El fiasco y el jeque
El torneo ofreció varias particularidades. De hecho, fue el primero que recibió a 24 combinados nacionales, lo que llevó a modificar el formato: se disputaron dos liguillas y una fase final. Se habilitaron 17 estadios en 14 ciudades. Si la inauguración había sido en la Ciudad Condal, el cierre tenía que producirse en Madrid. Y si el Camp Nou había sido el elegido para escenificar el puntapié inicial, el pitazo final se escucharía en el Santiago Bernabéu, con la Italia de Paolo Rossi consagrándose como la mejor selección del mundo; el Bambino de Oro, como el goleador, con seis anotaciones, y mejor jugador del certamen; y con el país de la bota añadiendo el tercer título global a sus vitrinas, después de los de 1934 y 1938.

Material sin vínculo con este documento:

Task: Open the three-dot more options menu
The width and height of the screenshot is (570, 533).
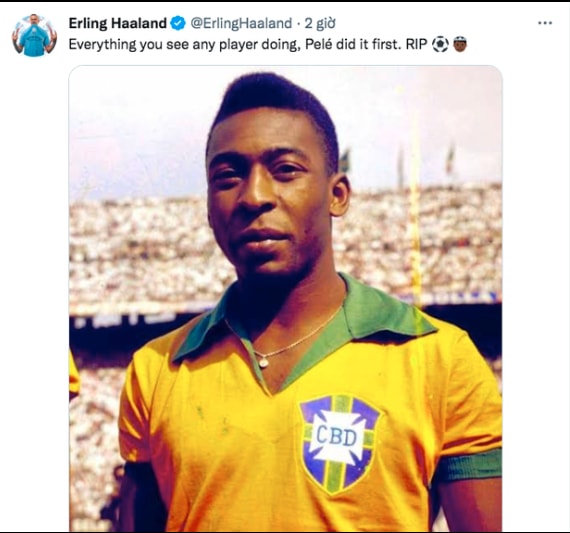Action: [x=545, y=23]
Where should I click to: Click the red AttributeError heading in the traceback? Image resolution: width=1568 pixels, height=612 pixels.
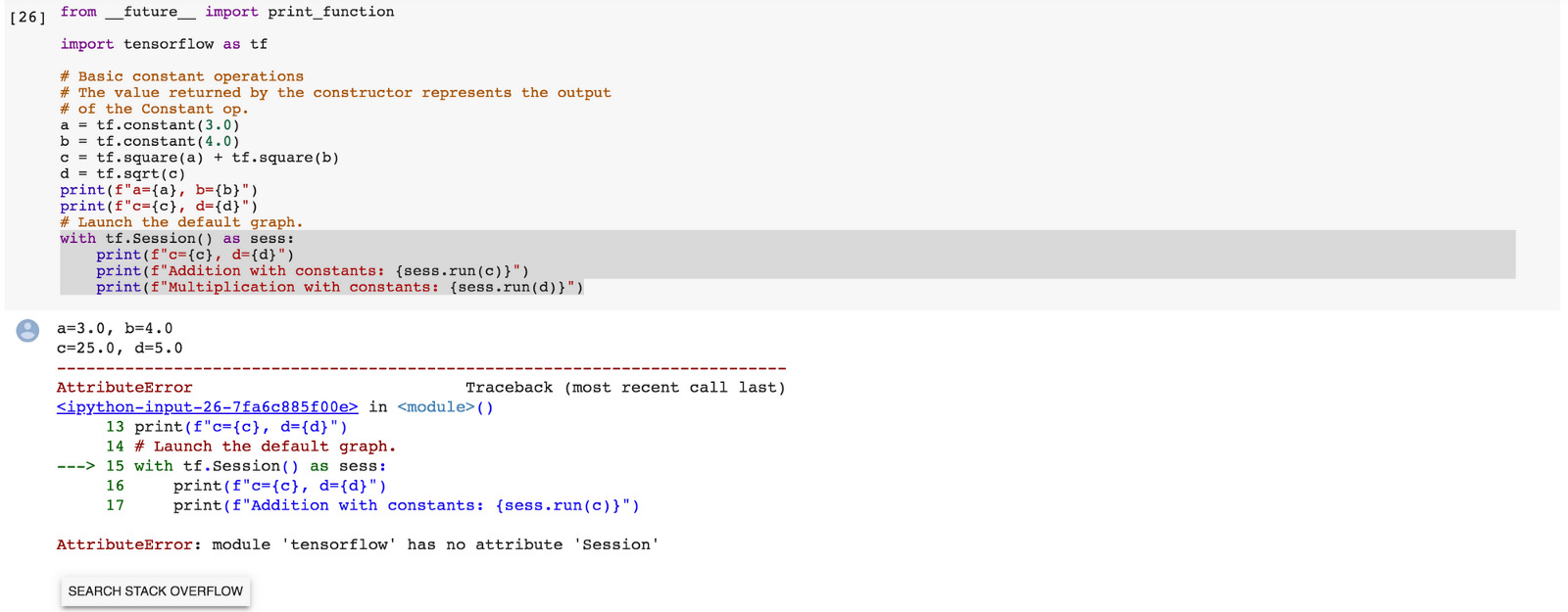pyautogui.click(x=124, y=388)
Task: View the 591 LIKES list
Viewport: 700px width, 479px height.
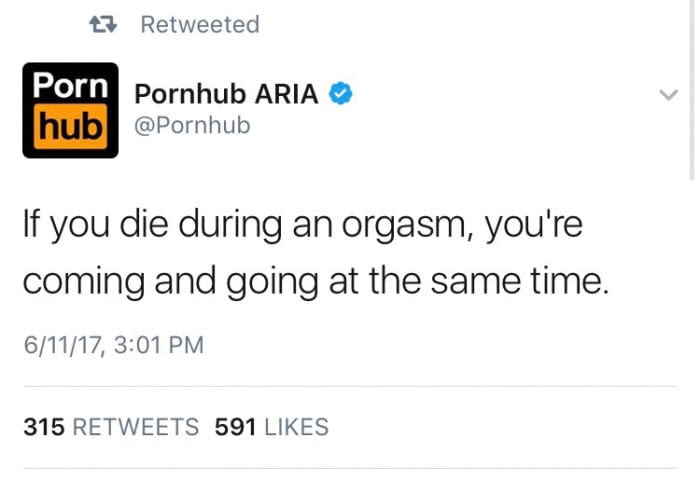Action: click(x=271, y=427)
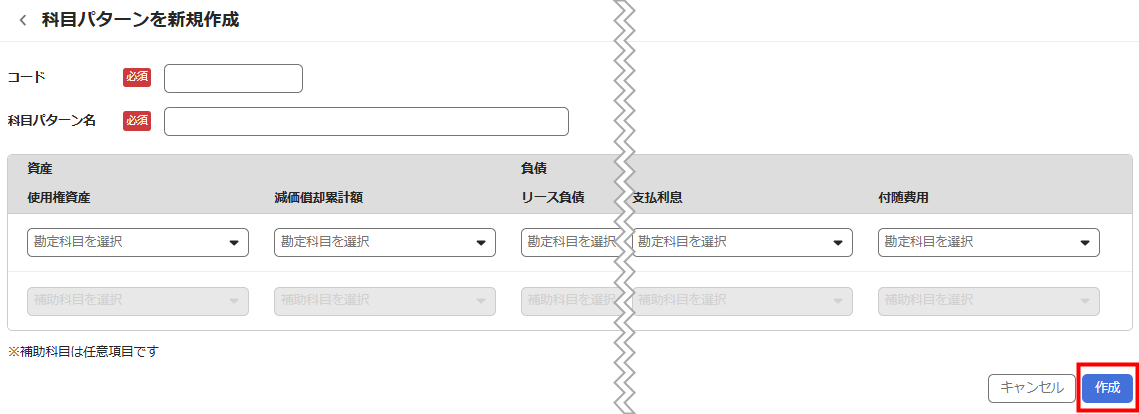Open the 減価償却累計額 補助科目 dropdown

click(x=384, y=300)
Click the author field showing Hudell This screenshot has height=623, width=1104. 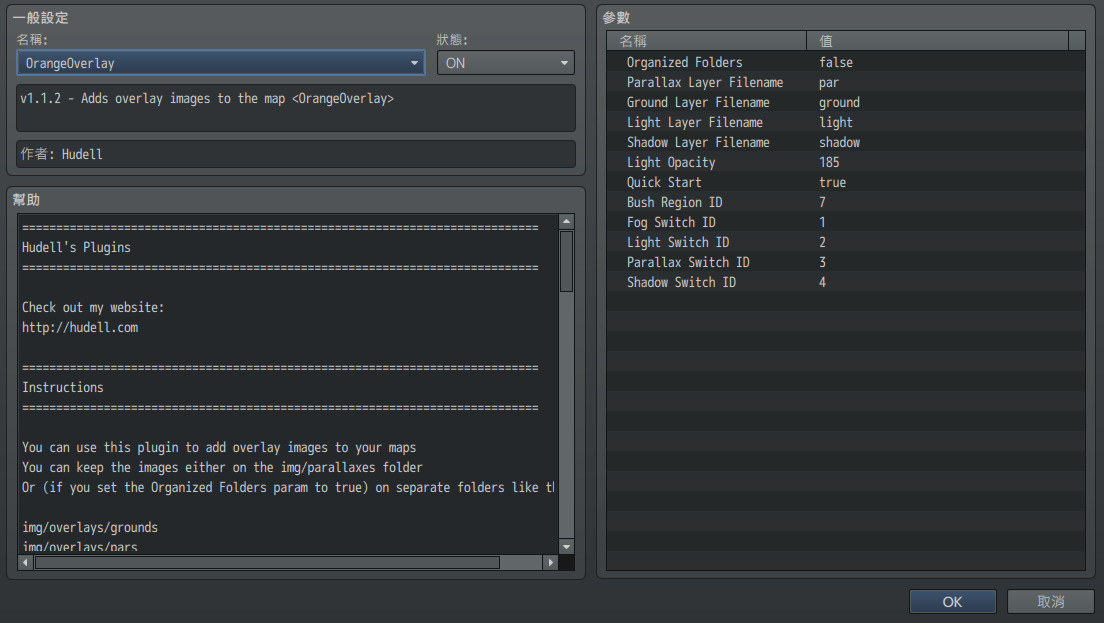click(x=296, y=154)
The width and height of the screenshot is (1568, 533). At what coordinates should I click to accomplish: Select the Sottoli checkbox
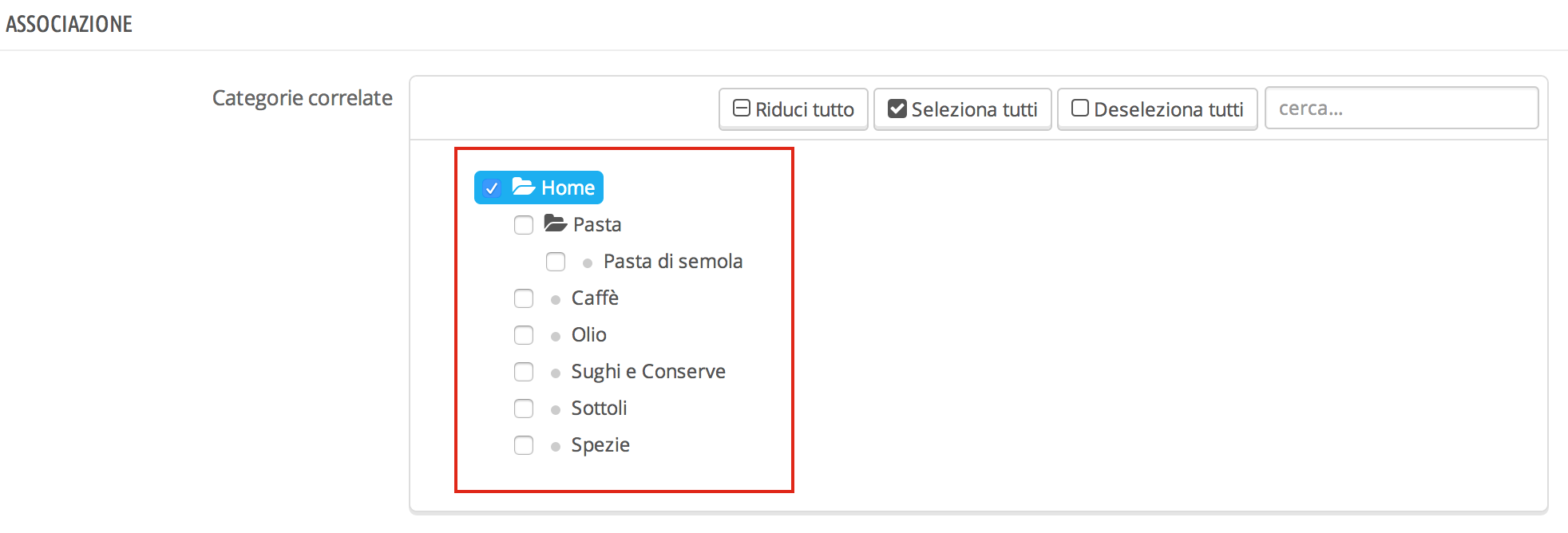(524, 409)
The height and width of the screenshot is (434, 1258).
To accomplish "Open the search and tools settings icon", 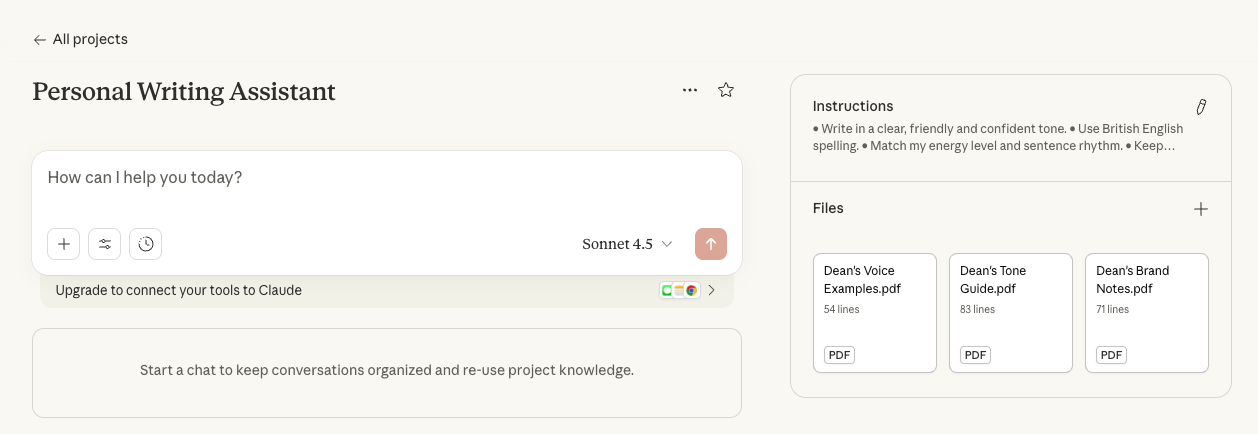I will [104, 244].
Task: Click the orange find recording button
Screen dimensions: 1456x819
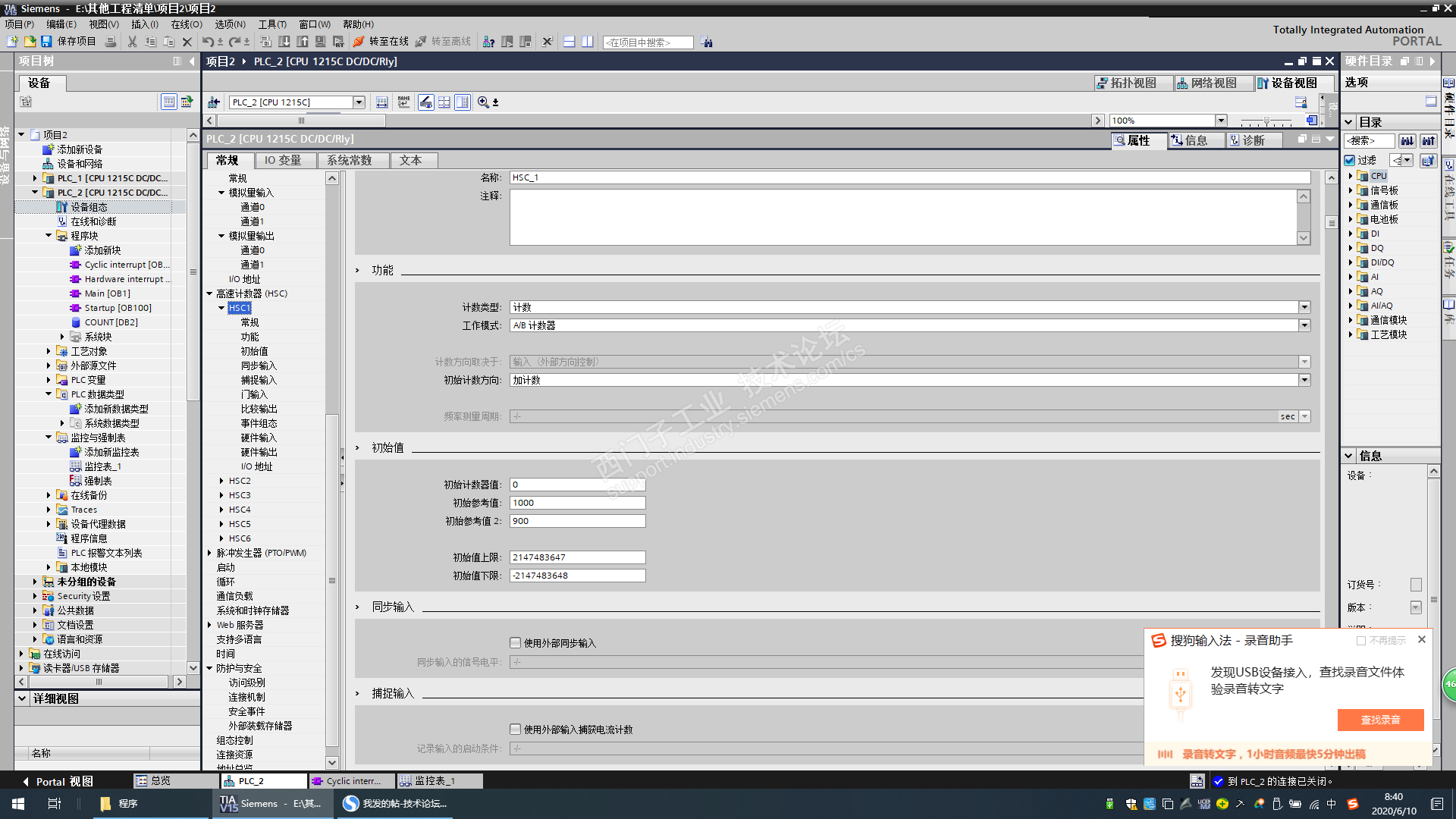Action: [1380, 720]
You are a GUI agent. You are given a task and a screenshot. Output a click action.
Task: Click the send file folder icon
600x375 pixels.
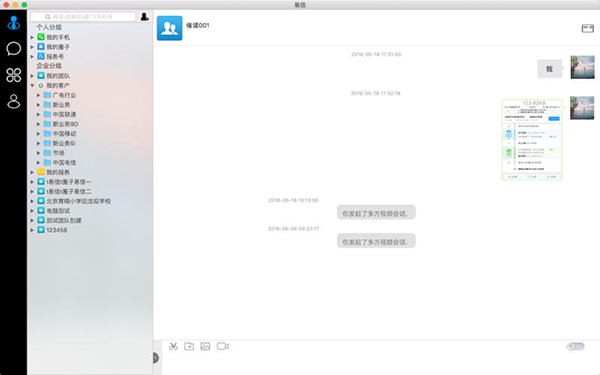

Si aún faltaran elementos peculiares, estos ya se habían producido un poco antes de que el balón comenzara a rodar. El 16 de enero de ese año, en el Palacio de Congresos y Exposiciones de Madrid, en una pomposa ceremonia que fue vista por unos 500 millones de telespectadores en una época en que la televisión en colores se abría paso, se realizó el sorteo de los grupos. A los organizadores se les ocurrió ocupar los bolilleros gigantes que se solían utilizar en la lotería nacional y fueron los niños de San Ildelfonso los encargados de extraer y, literalmente, cantar cada una de las esferas que contenían los nombres de las selecciones. La ceremonia estaba correspondientemente ensayada, pero, el día de la verdad, todo falló, al punto que de que en plena ceremonia una de las bolas quedó atascada y se rompió. Con una fórmula artesanal, dos funcionarios salieron a solucionar el percance.
Incluso en España reconocen el fiasco organizativo, que se extendió a otros factores. Naranjito, la mascota del Mundial, no le gustó a nadie. El evento produjo millonarias pérdidas, atribuibles a gastos desmedidos. Ni siquiera el equipo anfitrión lo pasó bien, pues debió concentrarse en los Pirineos, con la custodia de un grupo de elite de la Guardia Civil, ante el temor de ser objeto de atentados por parte del grupo separatista ETA.
Hubo, también, episodios pintorescos, como la anulación de un gol a Francia en una situación absolutamente irregular. En Valladolid, justo cuando Michel Platini habilitaba a Alan Girese, quien marcaría el que sería el cuarto gol de la victoria sobre Kuwait, se escuchó un pitazo que paralizó a los jugadores árabes. Sin embargo, aunque el gol era insignificante para el resultado, dio pie para una de las situaciones más pintorescas que se recuerden en una Copa del Mundo: desde la tribuna bajó el jeque Fahid Al-Ahmad Al-Sabah, hermano del emir de Kuwait y presidente de la Federación de Fútbol, quien les pidió a los jugadores que abandonaran el campo de juego. Como no le obedecieron, llegó hasta la cancha y llegó a reclamarle directamente al juez soviético Miroslav Stupar quien, increíblemente, atendió sus argumentos y terminó invalidando la conquista. Muchos consideran la situación como antecedente del VAR.
Stupar sacó la peor parte en el enredo: perdió la licencia FIFA con lo que quedó impedido de dirigir encuentros a nivel internacional. Con la autoridad árabe, en cambio, fue bastante más benevolente: apenas 10 mil dólares de multa. El dirigente murió en la Guerra del Golfo Pérsico.